I had no idea where I was going to stay once I got there; I had already dished out $83.00 dollars from my father’s Christmas present and had about fifteen bucks to live on. But I wasn’t worried, I had seen all the movies, gazed in the books and magazines, and somehow knew I could survive on the streets of New York, or at least try doing it.

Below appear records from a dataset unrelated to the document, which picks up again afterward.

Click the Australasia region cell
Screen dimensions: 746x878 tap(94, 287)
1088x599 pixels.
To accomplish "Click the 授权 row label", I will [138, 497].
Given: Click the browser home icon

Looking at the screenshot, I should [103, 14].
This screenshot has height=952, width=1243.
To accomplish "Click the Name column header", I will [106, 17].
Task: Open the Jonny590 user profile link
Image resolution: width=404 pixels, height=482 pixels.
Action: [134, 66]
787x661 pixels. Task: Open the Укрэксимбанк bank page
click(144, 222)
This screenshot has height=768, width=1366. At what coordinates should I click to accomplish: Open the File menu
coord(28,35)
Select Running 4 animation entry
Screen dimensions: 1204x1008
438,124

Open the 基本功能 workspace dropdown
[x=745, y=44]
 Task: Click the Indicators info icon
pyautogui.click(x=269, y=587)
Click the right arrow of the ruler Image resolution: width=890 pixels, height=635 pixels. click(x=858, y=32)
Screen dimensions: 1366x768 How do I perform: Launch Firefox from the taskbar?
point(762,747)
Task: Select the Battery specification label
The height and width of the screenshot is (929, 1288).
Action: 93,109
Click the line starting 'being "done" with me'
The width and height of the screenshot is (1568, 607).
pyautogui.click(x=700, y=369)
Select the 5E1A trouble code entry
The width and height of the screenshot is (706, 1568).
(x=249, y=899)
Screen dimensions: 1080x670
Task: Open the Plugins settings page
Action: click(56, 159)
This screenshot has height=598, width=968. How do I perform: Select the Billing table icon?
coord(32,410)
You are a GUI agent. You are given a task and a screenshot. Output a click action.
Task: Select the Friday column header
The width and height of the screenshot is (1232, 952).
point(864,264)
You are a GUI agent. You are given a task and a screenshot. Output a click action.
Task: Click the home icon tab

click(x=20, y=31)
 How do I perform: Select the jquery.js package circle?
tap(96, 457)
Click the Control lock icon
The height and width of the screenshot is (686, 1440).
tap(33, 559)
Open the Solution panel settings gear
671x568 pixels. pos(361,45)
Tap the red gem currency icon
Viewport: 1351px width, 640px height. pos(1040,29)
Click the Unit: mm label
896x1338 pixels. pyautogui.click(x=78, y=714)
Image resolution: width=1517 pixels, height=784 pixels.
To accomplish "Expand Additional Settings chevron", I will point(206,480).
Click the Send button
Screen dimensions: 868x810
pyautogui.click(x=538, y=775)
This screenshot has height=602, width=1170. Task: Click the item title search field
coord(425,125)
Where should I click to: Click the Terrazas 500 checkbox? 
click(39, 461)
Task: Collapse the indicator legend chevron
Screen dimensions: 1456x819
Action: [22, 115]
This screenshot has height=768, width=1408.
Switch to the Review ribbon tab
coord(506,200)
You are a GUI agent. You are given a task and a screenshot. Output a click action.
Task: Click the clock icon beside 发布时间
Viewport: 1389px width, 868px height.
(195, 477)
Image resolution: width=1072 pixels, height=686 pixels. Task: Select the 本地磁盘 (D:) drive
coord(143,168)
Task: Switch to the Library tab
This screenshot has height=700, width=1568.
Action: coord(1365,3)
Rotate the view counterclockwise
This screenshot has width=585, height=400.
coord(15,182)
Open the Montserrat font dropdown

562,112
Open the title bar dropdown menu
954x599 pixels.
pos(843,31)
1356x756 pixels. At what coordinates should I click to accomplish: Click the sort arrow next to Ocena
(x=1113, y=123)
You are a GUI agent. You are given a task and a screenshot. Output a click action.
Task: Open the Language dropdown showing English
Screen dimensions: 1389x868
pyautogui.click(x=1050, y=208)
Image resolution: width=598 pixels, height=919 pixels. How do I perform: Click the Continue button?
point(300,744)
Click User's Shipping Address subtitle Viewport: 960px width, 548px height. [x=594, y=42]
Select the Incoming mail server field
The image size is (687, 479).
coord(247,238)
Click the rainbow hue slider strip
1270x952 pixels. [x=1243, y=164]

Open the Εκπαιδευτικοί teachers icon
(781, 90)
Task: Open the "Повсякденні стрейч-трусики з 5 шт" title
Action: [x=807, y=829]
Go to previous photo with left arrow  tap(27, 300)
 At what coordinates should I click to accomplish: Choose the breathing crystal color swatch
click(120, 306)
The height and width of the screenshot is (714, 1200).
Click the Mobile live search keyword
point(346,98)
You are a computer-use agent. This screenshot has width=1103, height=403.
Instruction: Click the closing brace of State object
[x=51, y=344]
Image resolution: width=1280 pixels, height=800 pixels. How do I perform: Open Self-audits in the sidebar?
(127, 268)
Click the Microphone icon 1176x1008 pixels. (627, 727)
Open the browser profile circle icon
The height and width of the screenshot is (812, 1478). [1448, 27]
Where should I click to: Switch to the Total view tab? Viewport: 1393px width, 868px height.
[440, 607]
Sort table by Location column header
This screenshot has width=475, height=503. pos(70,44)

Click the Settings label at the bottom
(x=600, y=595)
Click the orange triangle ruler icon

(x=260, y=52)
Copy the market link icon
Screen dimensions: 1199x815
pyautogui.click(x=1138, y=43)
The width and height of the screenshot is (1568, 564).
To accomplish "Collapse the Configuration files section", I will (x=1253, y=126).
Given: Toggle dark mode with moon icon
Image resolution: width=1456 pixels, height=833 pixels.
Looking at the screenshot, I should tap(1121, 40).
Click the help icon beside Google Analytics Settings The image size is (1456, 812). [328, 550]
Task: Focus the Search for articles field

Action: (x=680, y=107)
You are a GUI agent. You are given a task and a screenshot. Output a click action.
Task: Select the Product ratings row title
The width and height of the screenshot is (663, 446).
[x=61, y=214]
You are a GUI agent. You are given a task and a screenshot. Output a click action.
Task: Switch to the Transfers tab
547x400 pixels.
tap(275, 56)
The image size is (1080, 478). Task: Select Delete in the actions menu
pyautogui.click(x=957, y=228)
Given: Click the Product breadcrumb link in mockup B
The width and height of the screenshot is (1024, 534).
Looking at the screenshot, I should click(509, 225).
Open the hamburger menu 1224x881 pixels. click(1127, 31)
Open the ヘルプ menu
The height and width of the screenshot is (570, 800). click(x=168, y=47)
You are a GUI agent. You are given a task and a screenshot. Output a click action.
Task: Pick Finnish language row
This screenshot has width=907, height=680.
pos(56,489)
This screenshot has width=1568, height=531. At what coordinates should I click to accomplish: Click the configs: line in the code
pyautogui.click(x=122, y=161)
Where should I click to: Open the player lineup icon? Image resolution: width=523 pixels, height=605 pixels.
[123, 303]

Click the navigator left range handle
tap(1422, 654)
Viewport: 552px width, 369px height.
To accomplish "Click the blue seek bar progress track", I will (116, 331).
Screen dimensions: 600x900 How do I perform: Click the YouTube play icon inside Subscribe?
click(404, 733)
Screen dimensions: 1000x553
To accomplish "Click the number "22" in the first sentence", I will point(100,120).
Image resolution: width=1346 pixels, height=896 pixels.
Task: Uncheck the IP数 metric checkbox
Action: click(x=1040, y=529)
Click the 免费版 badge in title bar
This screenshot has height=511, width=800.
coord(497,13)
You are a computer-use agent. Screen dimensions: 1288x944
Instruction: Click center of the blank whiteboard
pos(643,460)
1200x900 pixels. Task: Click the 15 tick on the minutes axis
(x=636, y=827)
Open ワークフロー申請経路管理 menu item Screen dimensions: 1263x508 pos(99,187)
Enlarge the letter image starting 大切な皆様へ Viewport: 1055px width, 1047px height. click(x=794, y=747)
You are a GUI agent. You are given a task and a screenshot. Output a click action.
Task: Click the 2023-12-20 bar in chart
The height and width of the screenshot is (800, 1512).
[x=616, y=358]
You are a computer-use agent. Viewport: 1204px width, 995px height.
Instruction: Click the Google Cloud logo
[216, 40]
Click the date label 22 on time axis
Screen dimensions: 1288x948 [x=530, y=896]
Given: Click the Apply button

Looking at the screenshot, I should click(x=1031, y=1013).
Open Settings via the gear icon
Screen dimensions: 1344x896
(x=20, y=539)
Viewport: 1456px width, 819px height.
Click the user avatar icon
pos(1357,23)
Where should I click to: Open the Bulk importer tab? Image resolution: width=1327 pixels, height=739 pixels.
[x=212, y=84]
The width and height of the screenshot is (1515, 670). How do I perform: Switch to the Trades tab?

The bus station in New York is immense, and it’s called the Port Authority Building, it says so right in the front. And it stretches for three blocks, in the 40s from 8th to 9th avenues, and is, I guess, almost five stories high. You could probably fit all the people of Cincinnati inside and still have room for the nearby city of Paducah too.

When my friend Joey ran away to New York two years ago he told me that for the first two days he didn’t leave the building but survived on food that people threw away as they rushed to catch buses taking them out of town. But this time the cops were everywhere, and I’m sure that that even Joey, with all his smudged biker tattoos, would quickly be spotted as a loiterer and troublemaker.

There was even more people on the street outside entering the station. It’s as if everyone was leaving just as I arrived. But this was rush hour, and nothing like the morning or afternoon drives in Cincinnati. I pushed my way out of the station.